The taxman is being called in front of the Treasury Select Committee to address concerns over why HM Revenue and Customs ended a £75m contract with a Belfast-based call centre giant.
Concentrix, which employs more than 1,800 staff in the city, was given the HMRC contract to reduce fraud and error in the tax credits system. But after a barrage of complaints over its handling of the job, the deal will not be extended when it comes up for renewal in 2017.
Now, a letter from the Treasury Select Committee chairman, Andrew Tyrie MP, backed by SDLP leader Colum Eastwood, has said it will call on HMRC to "give oral evidence" on the issue.
A former employee of the company here told the Belfast Telegraph the firm was not at fault for the loss of the multimillion-pound contract and insisted that HM Revenue and Customs' "poor systems" were to blame.
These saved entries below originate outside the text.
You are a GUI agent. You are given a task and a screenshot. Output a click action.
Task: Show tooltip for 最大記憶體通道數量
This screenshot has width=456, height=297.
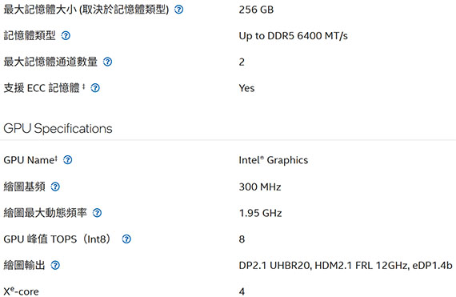(x=108, y=62)
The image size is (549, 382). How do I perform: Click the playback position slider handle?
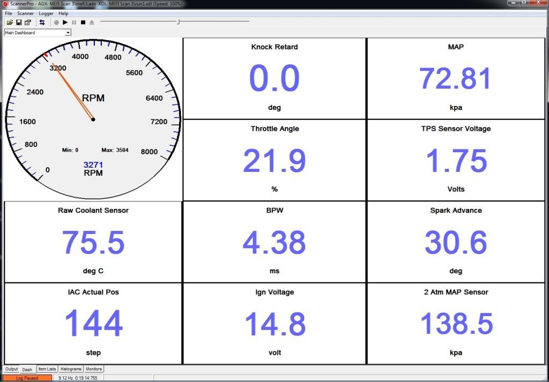pyautogui.click(x=179, y=22)
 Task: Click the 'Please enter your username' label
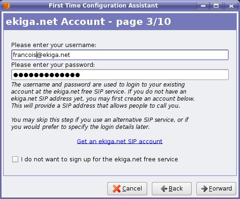click(53, 45)
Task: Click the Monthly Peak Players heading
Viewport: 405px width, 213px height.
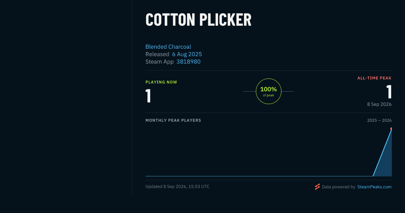Action: [x=173, y=120]
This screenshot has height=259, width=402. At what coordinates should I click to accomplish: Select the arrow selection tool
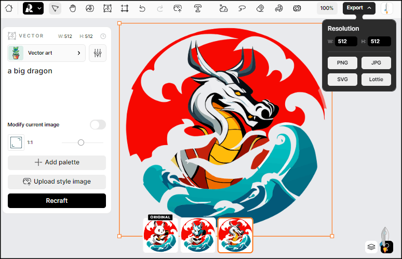pos(55,8)
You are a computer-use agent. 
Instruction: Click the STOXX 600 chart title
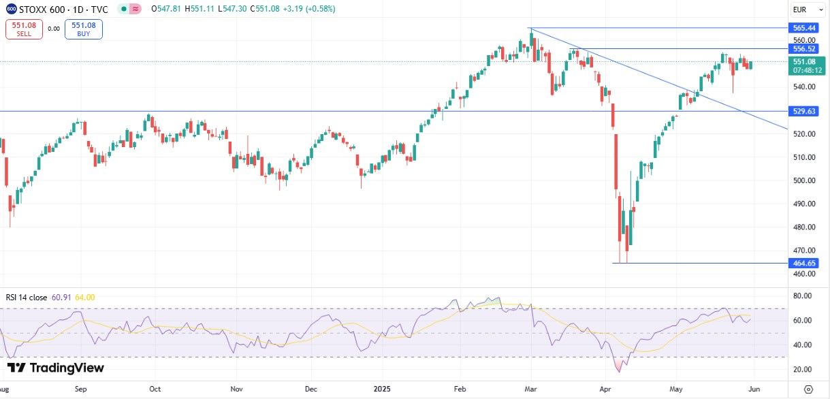pos(65,9)
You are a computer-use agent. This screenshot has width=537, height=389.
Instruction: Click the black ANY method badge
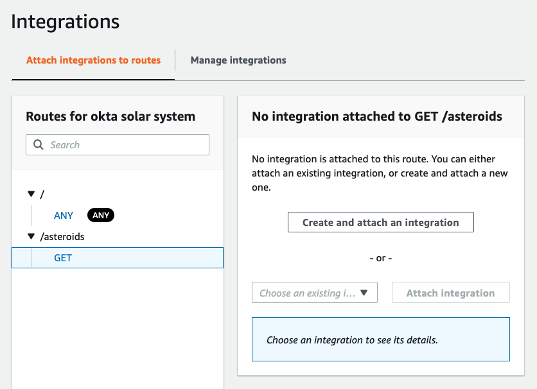click(101, 215)
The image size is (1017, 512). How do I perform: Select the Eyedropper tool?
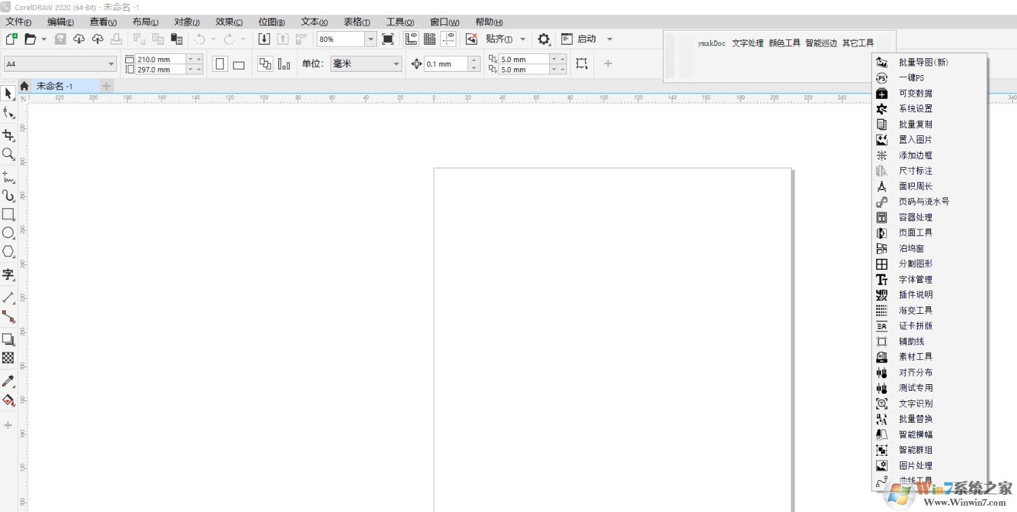point(8,381)
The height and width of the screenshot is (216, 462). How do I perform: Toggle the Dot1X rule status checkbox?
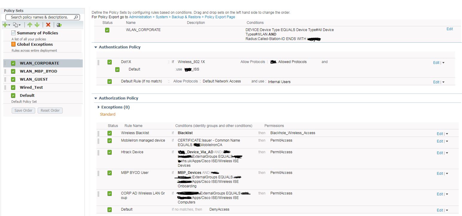click(109, 62)
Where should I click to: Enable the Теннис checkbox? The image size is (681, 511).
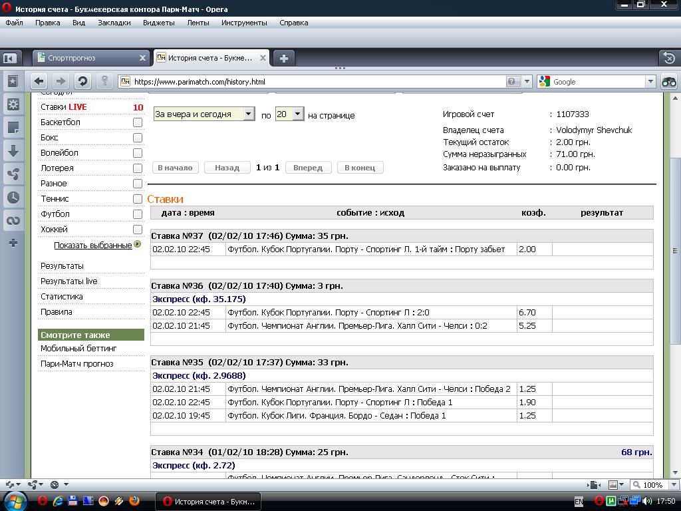(138, 199)
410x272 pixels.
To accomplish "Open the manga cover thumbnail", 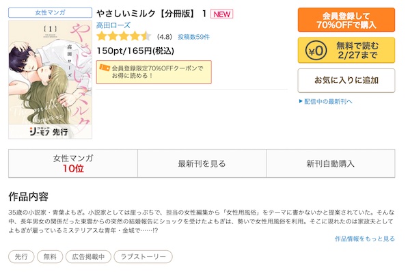I will point(50,79).
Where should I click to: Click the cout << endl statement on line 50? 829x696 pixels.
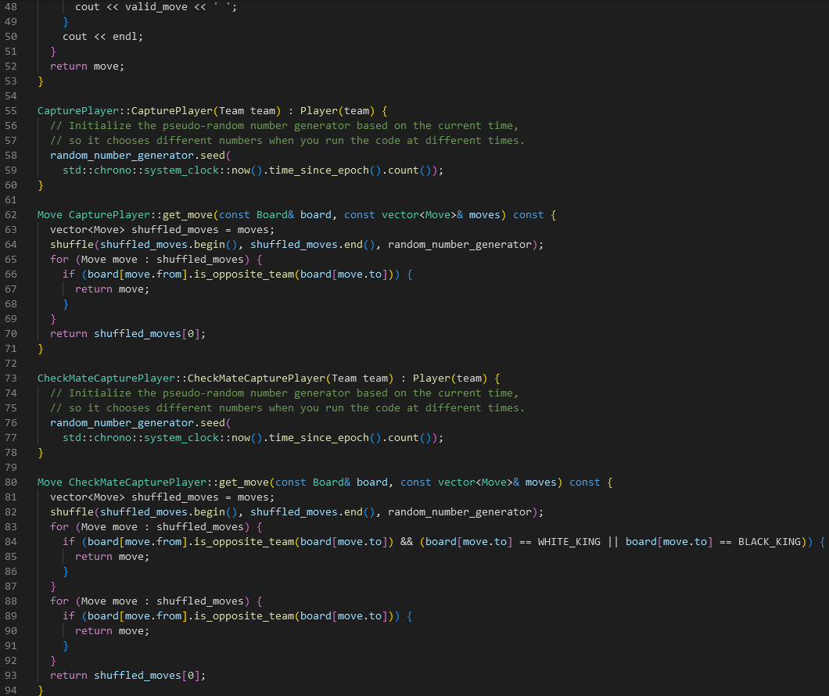point(103,36)
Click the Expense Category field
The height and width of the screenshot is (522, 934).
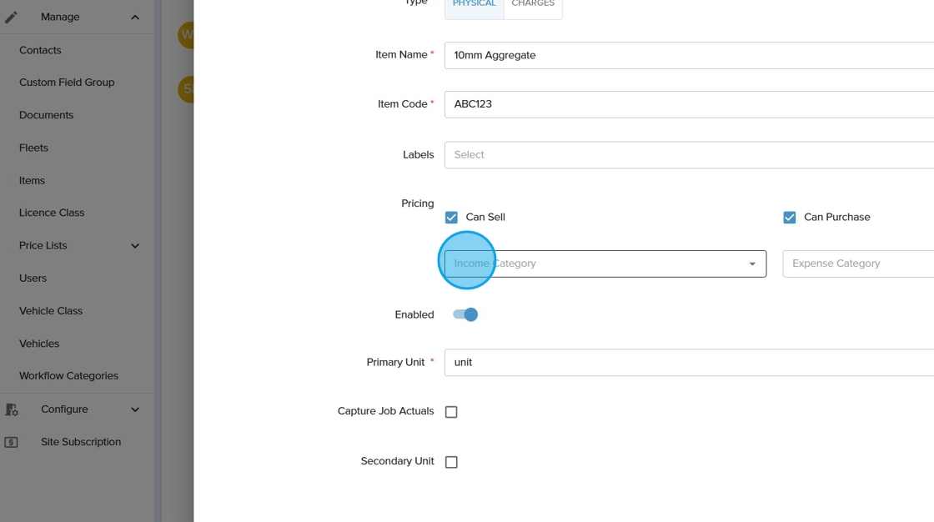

There are serious concerns that hundreds of jobs could be cut in Belfast as direct result of the loss of the contract.
Around 500 staff in the city had been working on the project.
Mr Tyrie said: "A huge amount of distress is being caused to many individuals across the country who are waiting for HMRC's review of Concentrix's decisions to be completed. This should be done without delay, so I have asked HMRC to update the committee each week on its work to reduce the backlog.
"We will be asking HMRC to give oral evidence, and probably also Concentrix, shortly."
SDLP leader Colum Eastwood has written to Mr Tyrie to "seek clarity on a range of issues" surrounding the deal.
He said that Stormont's Communities Committee was "particularly concerned that people in Northern Ireland had been forced into hardship by being wrongly deprived of tax credits as a result of decisions taken by Concentrix".
Mr Eastwood added that "given the evident disagreement between Concentrix and HMRC on the efficacy of the contract arrangements", the committee needed independent assurance that it was fit for purpose.
The SDLP leader also stressed that employees "found out about the decision not to renew the contract through social and broadcast media".